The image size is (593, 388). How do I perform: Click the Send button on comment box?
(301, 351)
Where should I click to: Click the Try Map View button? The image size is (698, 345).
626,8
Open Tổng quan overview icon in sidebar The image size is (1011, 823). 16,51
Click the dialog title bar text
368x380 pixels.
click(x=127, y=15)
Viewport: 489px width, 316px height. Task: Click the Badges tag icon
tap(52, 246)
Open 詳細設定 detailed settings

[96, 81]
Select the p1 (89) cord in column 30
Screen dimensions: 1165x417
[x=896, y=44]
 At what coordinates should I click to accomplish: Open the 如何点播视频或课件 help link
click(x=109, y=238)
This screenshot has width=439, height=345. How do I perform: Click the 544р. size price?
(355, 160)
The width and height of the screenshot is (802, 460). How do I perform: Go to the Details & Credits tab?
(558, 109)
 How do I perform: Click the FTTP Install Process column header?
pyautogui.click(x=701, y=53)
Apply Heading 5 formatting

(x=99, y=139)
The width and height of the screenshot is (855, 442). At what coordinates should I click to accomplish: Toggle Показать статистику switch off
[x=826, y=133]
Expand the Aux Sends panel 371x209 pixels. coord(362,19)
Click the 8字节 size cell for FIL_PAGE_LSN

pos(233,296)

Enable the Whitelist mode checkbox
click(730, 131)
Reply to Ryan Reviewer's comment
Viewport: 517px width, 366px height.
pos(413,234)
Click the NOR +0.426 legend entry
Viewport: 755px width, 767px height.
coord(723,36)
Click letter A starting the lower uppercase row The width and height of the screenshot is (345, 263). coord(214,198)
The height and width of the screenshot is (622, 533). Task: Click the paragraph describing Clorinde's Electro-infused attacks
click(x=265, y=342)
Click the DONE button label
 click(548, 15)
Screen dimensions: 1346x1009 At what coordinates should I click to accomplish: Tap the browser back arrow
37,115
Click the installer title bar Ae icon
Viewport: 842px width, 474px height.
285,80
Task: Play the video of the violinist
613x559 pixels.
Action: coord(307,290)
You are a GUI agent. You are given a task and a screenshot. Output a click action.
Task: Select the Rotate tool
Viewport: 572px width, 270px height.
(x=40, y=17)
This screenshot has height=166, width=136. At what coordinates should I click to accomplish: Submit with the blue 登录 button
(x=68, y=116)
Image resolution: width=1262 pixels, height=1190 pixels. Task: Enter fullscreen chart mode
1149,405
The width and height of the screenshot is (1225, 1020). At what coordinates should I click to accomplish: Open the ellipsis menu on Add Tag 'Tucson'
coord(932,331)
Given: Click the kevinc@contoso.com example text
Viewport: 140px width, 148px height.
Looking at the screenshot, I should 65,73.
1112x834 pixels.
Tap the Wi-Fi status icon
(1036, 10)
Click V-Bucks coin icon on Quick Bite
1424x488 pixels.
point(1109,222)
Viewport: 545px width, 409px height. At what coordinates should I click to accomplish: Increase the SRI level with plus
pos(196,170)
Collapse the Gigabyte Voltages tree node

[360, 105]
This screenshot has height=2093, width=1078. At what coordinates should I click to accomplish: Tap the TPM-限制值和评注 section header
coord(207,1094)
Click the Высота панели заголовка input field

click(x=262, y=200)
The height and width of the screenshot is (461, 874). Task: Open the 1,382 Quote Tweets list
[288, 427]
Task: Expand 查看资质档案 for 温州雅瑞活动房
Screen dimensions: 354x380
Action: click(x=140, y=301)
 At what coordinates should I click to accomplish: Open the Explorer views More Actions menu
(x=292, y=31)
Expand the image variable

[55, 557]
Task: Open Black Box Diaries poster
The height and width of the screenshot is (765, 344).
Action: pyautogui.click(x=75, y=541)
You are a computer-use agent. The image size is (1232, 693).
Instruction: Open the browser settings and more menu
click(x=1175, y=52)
================
• What to do:
Rewrite all the entries above as a numbered list, one line per item, leaving out the blank lines.

• Response to the exercise:
1. The image size is (593, 388). How do I perform: Click the Send button on comment box?
2. (301, 351)
3. Where should I click to: Click the Try Map View button? The image size is (698, 345).
4. 626,8
5. Open Tổng quan overview icon in sidebar The image size is (1011, 823). 16,51
6. Click the dialog title bar text
7. 368x380 pixels.
8. click(x=127, y=15)
9. Viewport: 489px width, 316px height. Task: Click the Badges tag icon
10. tap(52, 246)
11. Open 詳細設定 detailed settings
12. [96, 81]
13. Select the p1 (89) cord in column 30
14. Screen dimensions: 1165x417
15. [x=896, y=44]
16.  At what coordinates should I click to accomplish: Open the 如何点播视频或课件 help link
17. click(x=109, y=238)
18. This screenshot has width=439, height=345. How do I perform: Click the 544р. size price?
19. (355, 160)
20. The width and height of the screenshot is (802, 460). How do I perform: Go to the Details & Credits tab?
21. (558, 109)
22.  How do I perform: Click the FTTP Install Process column header?
23. pyautogui.click(x=701, y=53)
24. Apply Heading 5 formatting
25. (x=99, y=139)
26. The width and height of the screenshot is (855, 442). At what coordinates should I click to accomplish: Toggle Показать статистику switch off
27. [x=826, y=133]
28. Expand the Aux Sends panel 371x209 pixels. coord(362,19)
29. Click the 8字节 size cell for FIL_PAGE_LSN
30. pos(233,296)
31. Enable the Whitelist mode checkbox
32. click(730, 131)
33. Reply to Ryan Reviewer's comment
34. Viewport: 517px width, 366px height.
35. pos(413,234)
36. Click the NOR +0.426 legend entry
37. Viewport: 755px width, 767px height.
38. coord(723,36)
39. Click letter A starting the lower uppercase row The width and height of the screenshot is (345, 263). coord(214,198)
40. The height and width of the screenshot is (622, 533). Task: Click the paragraph describing Clorinde's Electro-infused attacks
41. click(x=265, y=342)
42. Click the DONE button label
43.  click(548, 15)
44. Screen dimensions: 1346x1009 At what coordinates should I click to accomplish: Tap the browser back arrow
45. 37,115
46. Click the installer title bar Ae icon
47. Viewport: 842px width, 474px height.
48. 285,80
49. Task: Play the video of the violinist
50. 613x559 pixels.
51. Action: coord(307,290)
52. You are a GUI agent. You are given a task and a screenshot. Output a click action.
53. Task: Select the Rotate tool
54. Viewport: 572px width, 270px height.
55. (x=40, y=17)
56. This screenshot has height=166, width=136. At what coordinates should I click to accomplish: Submit with the blue 登录 button
57. (x=68, y=116)
58. Image resolution: width=1262 pixels, height=1190 pixels. Task: Enter fullscreen chart mode
59. 1149,405
60. The width and height of the screenshot is (1225, 1020). At what coordinates should I click to accomplish: Open the ellipsis menu on Add Tag 'Tucson'
61. coord(932,331)
62. Given: Click the kevinc@contoso.com example text
63. Viewport: 140px width, 148px height.
64. Looking at the screenshot, I should 65,73.
65. 1112x834 pixels.
66. Tap the Wi-Fi status icon
67. (1036, 10)
68. Click V-Bucks coin icon on Quick Bite
69. 1424x488 pixels.
70. point(1109,222)
71. Viewport: 545px width, 409px height. At what coordinates should I click to accomplish: Increase the SRI level with plus
72. pos(196,170)
73. Collapse the Gigabyte Voltages tree node
74. [360, 105]
75. This screenshot has height=2093, width=1078. At what coordinates should I click to accomplish: Tap the TPM-限制值和评注 section header
76. coord(207,1094)
77. Click the Высота панели заголовка input field
78. click(x=262, y=200)
79. The height and width of the screenshot is (461, 874). Task: Open the 1,382 Quote Tweets list
80. [288, 427]
81. Task: Expand 查看资质档案 for 温州雅瑞活动房
82. Screen dimensions: 354x380
83. Action: click(x=140, y=301)
84.  At what coordinates should I click to accomplish: Open the Explorer views More Actions menu
85. (x=292, y=31)
86. Expand the image variable
87. [55, 557]
88. Task: Open Black Box Diaries poster
89. The height and width of the screenshot is (765, 344).
90. Action: pyautogui.click(x=75, y=541)
91. You are a computer-use agent. The image size is (1232, 693).
92. Instruction: Open the browser settings and more menu
93. click(x=1175, y=52)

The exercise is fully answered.